Saturday, January 15, 2011

Untapped Potential of Savages



Twitter Sonnet #223

Apples depart from the hive of glasses.
Impaired vision misses the gelatine.
Forty hours contain eighty classes.
Dry time sews through bugged paraffin.
Spriggan aprons dissolve into a shade.
Sly blueberries wait in shadows of bloom.
Honey's lost in boiling white lemonade.
The chlorophyll hardware burns in flush gloom.
Broken hermit cacti yawn at your gun.
Blurred orange lizard faces move out of reach.
Gin and juice rain's boiled by the low sun.
Dizzy invaders stagger up the beach.
Normandy's snail invasion slipped up slope.
Seaweed of truth wraps the sushi of hope.

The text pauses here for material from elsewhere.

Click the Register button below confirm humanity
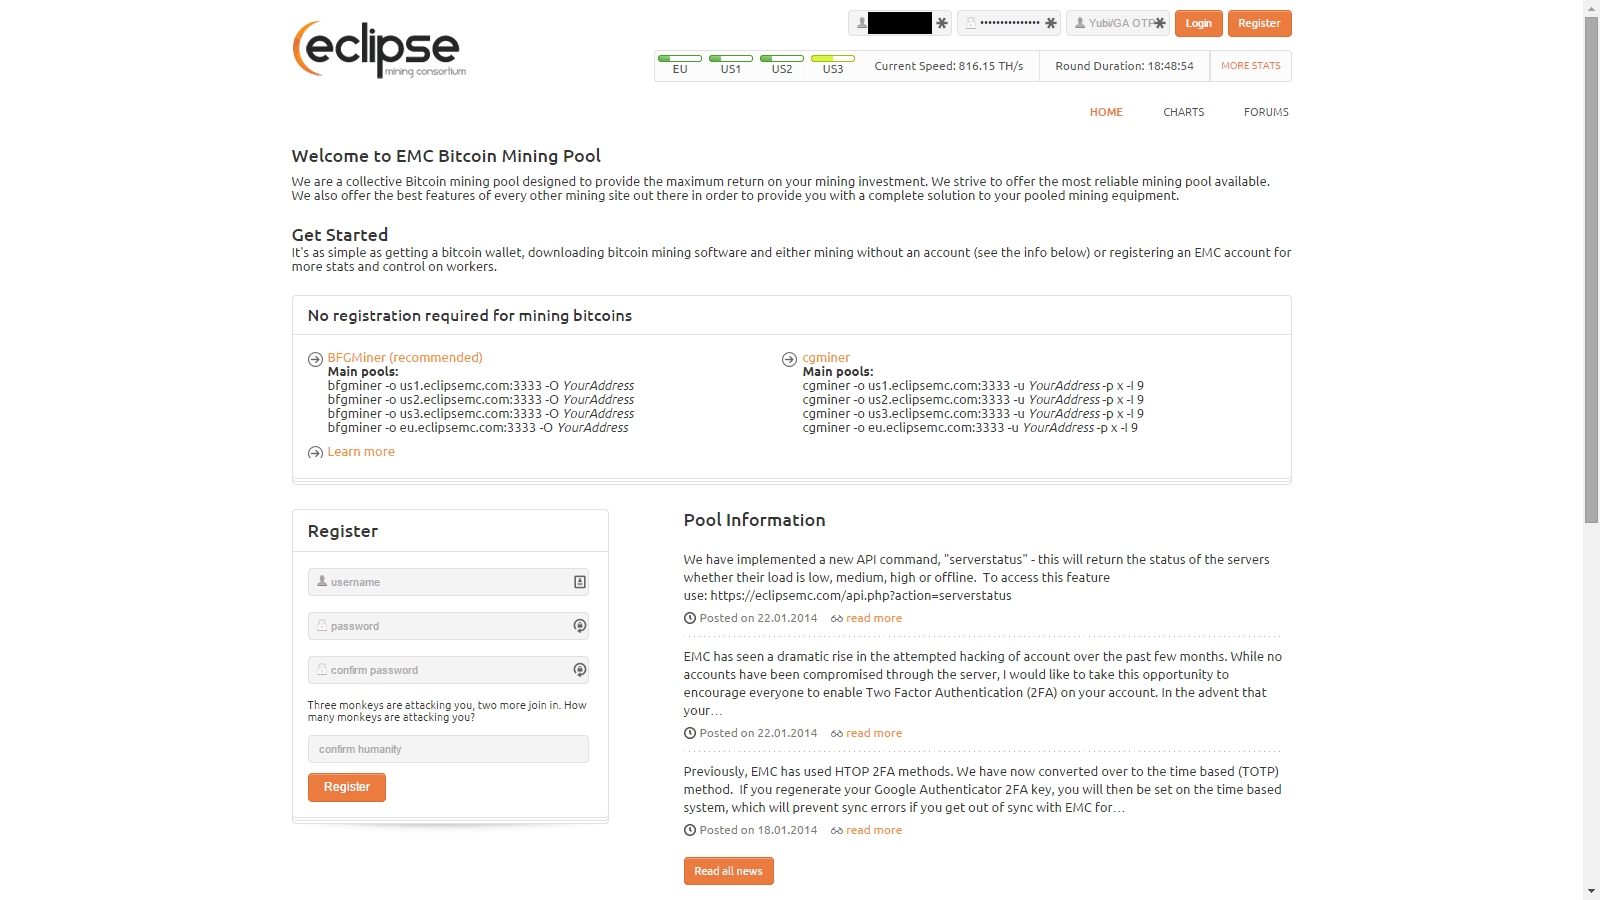 point(346,787)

I finished watching "The Invasion of Time" to-day, the last Doctor Who serial to feature his companion Leela. Her tenure seemed much too short--I don't even think she and the Doctor ever made out, making her the first female companion since Zoe I'm relatively sure the Doctor didn't have sex with. Which is too bad, as Leela was much sexier than Liz Shaw, Jo Grant, and Sara Jane Smith put together.



Reading about the chess game in Blade Runner to-day, I was happy to find out that, although J.F. Sebastian's and Tyrell's boards don't match each other (though it's pretty hard to tell with their incredibly stylised pieces), the final moves were taken from what's known as "The Immortal Game," a game played between grandmasters Adolf Anderssen and Lionel Kieseritzky in 1851.



I like this, not just because it's good to see a legitimate game between fictional characters for once, but also because knowing that Sebastian was correct when he said, "Checkmate, I think," highlights Tyrell's wounded pride for losing a game it seemed he had well in hand when he invites Sebastian up with the patronising, "Milk and cookies kept you up?" No doubt he was inviting J.F. up so Tyrell could spend some time putting him in his place--which Roy was counting on. So it establishes that Roy already had some insight into Tyrell's character, that he accurately perceived short-sighted arrogance in the man who would create sentient beings with brief lifespans.



It really is hard to tell anything about the configuration of the pieces on that board, both because of the angle and the heavily stylised pieces, but it does like J.F. has indeed lost both of his rooks while Tyrell still has both of his in their starting positions. I do love how well the lighting works with all the gold in Tyrell's room.